Jimmy Hoffa Dig Results: No Human Remains

Last week Roseville police received a tip from an anonymous Michigan man about a body buried in the driveway of a suburban Michigan home.

No trace of human remains was found in soil taken from beneath the suburban Detroit shed where a tipster believed Jimmy Hoffa may have been buried, Detroit NBC affiliate WDIV reported.

That finding by a forensic anthropologist Tuesday marked yet another dead end after decades of false leads in locating the missing Teamsters boss' final resting place.

Investigators had dug up the Roseville, Mich., driveway last Friday, after police received a tip from a man who claimed the prior homeowner had been up all night the day Hoffa disappeared in 1975, pouring concrete over the driveway, The Associated Press reported.

According to the unidentified tipster, the previous homeowner was a bookmaker for Detroit Mafia captain Anthony Giacalone, who was a suspect in Hoffa’s disappearance 37 years ago.

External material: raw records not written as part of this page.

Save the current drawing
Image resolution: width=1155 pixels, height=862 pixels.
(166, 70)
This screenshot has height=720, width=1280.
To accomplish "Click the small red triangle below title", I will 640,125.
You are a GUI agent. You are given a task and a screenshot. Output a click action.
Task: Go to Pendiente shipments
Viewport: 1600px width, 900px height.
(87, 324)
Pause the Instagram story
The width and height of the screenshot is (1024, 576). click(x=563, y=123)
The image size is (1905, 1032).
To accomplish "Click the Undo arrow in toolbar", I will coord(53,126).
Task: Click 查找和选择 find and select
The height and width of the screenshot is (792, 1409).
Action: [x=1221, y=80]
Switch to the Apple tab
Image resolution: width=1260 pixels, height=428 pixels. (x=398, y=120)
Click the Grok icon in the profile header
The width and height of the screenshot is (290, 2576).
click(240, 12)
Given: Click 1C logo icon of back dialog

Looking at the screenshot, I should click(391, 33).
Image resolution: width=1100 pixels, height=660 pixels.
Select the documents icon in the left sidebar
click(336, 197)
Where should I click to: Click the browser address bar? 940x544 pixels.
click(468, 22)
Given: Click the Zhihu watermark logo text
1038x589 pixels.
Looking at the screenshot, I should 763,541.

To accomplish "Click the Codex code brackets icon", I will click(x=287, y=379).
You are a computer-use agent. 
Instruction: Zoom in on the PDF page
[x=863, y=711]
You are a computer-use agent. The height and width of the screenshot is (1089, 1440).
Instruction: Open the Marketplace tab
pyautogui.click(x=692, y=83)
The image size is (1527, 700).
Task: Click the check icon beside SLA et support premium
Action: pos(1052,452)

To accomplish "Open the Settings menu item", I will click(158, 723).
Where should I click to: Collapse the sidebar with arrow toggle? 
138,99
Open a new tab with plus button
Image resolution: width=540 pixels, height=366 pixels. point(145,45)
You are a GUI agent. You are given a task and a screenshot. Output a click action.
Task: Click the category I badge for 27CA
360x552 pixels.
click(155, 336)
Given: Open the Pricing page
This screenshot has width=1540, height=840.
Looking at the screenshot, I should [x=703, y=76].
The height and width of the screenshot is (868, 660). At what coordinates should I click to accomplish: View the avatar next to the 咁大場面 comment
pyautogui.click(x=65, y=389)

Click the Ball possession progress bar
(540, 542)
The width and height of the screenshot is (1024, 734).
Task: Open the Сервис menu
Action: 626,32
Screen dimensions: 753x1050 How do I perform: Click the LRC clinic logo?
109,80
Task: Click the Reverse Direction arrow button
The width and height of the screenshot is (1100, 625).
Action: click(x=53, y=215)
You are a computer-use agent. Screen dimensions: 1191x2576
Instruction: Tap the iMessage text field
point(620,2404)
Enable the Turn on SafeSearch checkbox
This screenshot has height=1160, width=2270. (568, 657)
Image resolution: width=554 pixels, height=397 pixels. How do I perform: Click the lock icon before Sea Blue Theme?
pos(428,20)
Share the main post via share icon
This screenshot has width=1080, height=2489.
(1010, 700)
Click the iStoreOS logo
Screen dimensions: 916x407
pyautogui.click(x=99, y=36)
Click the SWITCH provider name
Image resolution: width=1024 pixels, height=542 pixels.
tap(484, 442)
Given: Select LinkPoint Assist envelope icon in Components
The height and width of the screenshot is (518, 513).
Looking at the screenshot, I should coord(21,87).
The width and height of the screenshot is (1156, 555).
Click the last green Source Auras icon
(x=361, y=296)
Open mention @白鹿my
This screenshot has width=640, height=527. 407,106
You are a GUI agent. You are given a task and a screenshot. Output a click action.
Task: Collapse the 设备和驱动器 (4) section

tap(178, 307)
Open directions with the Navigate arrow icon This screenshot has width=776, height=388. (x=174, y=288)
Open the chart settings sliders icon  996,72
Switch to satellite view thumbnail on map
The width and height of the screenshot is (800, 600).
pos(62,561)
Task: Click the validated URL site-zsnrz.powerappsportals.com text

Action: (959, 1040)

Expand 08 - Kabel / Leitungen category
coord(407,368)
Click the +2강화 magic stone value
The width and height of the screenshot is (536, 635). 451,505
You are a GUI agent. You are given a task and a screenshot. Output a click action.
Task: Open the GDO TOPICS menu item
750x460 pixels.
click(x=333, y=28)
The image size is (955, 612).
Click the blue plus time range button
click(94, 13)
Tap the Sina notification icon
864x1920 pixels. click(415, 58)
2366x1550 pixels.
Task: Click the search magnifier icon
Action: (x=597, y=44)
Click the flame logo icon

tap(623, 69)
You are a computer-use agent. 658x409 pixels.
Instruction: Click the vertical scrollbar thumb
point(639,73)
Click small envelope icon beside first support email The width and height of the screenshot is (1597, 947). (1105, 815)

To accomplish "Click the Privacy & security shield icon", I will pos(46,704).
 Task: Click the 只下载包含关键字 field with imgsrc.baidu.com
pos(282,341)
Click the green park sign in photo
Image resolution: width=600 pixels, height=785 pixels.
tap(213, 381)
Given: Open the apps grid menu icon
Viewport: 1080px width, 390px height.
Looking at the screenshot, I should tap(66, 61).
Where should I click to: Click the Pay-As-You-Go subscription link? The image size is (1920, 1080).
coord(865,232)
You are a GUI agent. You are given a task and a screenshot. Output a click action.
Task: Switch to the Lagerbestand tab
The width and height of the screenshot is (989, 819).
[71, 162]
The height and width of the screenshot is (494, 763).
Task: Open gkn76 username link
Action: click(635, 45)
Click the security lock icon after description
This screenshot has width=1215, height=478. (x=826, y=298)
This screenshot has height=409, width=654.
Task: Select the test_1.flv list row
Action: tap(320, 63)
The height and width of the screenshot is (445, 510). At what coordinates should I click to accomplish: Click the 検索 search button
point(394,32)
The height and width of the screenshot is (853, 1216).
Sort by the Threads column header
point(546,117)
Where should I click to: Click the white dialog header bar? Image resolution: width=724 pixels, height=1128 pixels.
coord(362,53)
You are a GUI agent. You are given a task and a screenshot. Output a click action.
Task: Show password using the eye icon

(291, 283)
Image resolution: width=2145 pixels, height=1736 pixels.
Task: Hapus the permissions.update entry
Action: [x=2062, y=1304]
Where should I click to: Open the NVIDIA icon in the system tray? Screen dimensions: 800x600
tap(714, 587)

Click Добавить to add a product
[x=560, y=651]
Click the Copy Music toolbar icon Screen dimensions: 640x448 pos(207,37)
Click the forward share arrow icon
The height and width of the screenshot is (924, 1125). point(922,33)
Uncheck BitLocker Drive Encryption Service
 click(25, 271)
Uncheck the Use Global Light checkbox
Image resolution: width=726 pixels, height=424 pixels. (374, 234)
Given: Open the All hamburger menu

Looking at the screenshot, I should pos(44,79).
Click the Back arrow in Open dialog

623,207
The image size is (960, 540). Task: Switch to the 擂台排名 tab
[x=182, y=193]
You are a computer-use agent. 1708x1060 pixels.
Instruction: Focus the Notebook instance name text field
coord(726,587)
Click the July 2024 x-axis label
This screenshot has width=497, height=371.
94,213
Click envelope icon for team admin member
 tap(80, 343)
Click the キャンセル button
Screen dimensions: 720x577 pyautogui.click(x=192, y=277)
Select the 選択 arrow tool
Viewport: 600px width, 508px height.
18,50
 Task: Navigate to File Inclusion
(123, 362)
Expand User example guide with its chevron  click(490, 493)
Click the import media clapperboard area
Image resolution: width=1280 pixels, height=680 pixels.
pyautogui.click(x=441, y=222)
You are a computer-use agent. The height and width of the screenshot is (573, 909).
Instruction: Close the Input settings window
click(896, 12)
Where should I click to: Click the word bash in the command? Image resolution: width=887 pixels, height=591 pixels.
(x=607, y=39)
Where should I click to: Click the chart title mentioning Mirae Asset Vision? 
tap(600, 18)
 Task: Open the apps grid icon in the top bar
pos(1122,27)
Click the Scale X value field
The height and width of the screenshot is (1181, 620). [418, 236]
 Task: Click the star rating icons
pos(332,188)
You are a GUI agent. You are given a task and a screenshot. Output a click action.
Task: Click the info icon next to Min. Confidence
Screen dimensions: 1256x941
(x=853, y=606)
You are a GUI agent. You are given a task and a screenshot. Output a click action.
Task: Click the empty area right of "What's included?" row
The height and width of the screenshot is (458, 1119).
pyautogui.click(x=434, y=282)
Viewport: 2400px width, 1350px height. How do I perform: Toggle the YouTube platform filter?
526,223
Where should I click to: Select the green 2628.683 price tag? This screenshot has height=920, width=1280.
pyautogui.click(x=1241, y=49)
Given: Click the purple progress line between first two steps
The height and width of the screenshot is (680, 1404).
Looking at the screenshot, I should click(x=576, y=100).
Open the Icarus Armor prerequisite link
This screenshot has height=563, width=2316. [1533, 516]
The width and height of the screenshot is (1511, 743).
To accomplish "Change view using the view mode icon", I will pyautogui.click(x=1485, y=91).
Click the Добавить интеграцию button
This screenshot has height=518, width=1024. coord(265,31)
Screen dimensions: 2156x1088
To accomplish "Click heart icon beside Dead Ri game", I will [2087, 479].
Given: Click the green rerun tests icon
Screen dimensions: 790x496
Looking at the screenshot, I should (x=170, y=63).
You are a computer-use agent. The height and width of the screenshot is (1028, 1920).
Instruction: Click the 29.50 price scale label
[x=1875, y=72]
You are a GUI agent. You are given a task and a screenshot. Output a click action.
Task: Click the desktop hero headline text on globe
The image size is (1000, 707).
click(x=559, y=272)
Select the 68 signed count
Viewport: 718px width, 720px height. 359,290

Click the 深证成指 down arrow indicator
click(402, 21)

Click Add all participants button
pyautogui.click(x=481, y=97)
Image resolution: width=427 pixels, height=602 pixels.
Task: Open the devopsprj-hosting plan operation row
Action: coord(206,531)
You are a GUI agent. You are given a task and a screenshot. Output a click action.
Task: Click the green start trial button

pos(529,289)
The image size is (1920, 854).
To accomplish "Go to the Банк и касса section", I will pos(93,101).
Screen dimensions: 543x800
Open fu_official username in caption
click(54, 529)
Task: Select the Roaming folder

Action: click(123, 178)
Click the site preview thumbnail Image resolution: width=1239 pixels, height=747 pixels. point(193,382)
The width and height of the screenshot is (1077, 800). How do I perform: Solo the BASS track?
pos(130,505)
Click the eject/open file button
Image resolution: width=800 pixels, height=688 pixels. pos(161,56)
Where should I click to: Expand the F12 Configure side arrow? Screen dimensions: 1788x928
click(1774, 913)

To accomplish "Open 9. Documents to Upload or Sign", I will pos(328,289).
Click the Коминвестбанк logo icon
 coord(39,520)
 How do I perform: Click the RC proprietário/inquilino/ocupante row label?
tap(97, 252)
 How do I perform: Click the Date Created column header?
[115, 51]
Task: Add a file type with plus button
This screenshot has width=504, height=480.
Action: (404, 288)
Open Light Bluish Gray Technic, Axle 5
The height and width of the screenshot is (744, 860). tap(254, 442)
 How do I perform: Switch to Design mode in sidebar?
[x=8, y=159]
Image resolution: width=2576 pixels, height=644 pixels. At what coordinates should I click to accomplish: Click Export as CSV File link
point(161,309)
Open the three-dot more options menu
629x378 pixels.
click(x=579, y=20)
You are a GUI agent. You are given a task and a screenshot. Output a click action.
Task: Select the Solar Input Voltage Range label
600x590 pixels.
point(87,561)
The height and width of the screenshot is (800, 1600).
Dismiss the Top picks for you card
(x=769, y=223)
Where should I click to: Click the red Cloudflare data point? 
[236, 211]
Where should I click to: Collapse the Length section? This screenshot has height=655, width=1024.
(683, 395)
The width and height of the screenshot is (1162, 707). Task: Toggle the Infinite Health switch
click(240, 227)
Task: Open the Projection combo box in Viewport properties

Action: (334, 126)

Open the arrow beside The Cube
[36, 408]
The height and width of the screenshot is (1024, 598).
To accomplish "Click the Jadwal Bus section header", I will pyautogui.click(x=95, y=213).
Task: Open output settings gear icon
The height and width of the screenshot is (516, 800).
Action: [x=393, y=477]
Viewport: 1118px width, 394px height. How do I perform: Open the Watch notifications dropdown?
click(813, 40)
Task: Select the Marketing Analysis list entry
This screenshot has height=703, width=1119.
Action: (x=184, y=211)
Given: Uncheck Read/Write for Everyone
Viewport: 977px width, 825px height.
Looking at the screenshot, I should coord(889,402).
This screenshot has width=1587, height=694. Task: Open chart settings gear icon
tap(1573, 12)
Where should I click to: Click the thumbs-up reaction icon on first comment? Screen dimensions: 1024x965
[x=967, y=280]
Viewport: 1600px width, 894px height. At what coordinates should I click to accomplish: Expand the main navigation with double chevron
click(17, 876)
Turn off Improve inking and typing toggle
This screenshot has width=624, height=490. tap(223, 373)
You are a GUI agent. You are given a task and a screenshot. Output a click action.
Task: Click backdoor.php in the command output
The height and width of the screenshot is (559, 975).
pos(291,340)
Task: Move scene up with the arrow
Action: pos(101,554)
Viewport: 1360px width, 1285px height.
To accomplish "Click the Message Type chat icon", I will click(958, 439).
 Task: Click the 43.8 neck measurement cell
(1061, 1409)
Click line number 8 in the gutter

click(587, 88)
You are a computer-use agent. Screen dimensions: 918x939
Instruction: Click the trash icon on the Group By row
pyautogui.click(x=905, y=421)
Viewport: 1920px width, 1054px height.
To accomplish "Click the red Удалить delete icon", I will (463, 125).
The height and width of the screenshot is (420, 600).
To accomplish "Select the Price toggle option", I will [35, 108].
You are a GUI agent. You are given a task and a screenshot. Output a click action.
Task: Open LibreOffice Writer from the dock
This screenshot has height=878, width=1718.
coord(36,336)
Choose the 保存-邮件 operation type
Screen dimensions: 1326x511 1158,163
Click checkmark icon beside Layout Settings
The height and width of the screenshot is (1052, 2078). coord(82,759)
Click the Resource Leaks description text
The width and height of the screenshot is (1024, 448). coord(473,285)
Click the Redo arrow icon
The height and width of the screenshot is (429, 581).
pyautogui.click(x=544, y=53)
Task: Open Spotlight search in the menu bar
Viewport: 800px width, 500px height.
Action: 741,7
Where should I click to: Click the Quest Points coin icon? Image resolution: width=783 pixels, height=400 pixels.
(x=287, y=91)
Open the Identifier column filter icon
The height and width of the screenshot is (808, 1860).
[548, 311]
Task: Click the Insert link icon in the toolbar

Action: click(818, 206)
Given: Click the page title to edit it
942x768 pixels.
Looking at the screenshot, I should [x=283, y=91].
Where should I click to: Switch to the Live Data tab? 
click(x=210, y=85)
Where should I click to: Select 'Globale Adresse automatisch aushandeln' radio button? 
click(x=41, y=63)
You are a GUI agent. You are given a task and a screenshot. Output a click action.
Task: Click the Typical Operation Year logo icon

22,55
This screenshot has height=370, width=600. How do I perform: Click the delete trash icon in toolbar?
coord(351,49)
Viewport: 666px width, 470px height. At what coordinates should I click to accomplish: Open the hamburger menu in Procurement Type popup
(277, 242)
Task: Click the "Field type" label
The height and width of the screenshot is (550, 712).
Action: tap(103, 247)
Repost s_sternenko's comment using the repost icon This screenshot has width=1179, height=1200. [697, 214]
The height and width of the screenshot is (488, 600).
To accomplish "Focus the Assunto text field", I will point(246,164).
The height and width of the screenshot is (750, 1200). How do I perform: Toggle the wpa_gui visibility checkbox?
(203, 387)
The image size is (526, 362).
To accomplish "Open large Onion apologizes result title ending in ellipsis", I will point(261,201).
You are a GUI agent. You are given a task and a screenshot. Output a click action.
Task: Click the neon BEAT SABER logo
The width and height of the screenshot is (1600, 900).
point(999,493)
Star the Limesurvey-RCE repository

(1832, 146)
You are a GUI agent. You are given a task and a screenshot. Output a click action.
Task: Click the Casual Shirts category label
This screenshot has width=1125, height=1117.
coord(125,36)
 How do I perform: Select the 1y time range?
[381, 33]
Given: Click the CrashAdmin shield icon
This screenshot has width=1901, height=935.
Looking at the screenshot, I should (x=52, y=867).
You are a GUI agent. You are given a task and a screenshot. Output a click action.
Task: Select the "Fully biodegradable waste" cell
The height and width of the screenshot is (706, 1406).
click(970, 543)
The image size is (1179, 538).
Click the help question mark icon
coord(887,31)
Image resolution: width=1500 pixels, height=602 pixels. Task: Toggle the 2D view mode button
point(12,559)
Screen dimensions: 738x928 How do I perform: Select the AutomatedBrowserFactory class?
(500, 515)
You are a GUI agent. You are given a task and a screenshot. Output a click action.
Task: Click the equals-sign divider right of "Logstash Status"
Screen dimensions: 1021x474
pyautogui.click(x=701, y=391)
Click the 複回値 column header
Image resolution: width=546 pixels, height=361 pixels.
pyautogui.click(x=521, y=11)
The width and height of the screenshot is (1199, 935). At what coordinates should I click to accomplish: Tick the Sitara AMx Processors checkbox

Police had initially been skeptical of the tipster's claim. They believed that even if a body had been buried under the shed of the one-story home, it would likely not be Hoffa's, The Detroit Free Press reported.

Roseville Police Chief James Berlin had said the timeline of events didn’t coincide with Hoffa’s disappearance, as the homeowner who the tipster referenced didn’t own the property until three years after the union boss disappeared, according to the Free Press.

"Unless he was a renter, he wasn’t there to do this at the time Mr. Hoffa disappeared," Berlin said.

Had human remains been detected in the soil samples, investigators would have returned for another excavation in order to obtain some form of DNA, Berlin said. But Tuesday's negative test result mooted that possibility.

"That’s it, we’re done," Berlin said prior to the finding, in anticipation of a negative test result. "(We) seal the holes up and get on with our lives."

Hoffa was last seen in July 1975 outside an Oakland County restaurant where he was said to be meeting with a New Jersey Teamsters boss and a Detroit Mafia member, according to the AP.

Despite numerous searches over the years, Hoffa’s body has not yet been found. The searches included Giants Stadium in New Jersey and a Michigan horse farm that feds demolished in 2006. Other rumors of where his body could be found were said to be a Florida swamp or beneath General Motors' headquarters in Detroit. 

Portrayed by Jack Nicholson in the 1992 film "Hoffa," the real James Riddle "Jimmy" Hoffa began serving in 1967 a 13-year sentence behind bars after being found guilty three years earlier of bribery and jury tampering. He was also convicted of misusing union pension funds.

President Richard Nixon commuted his sentence in 1971, though Hoffa was banned from a union leadership role until 1980, according to Biography.com.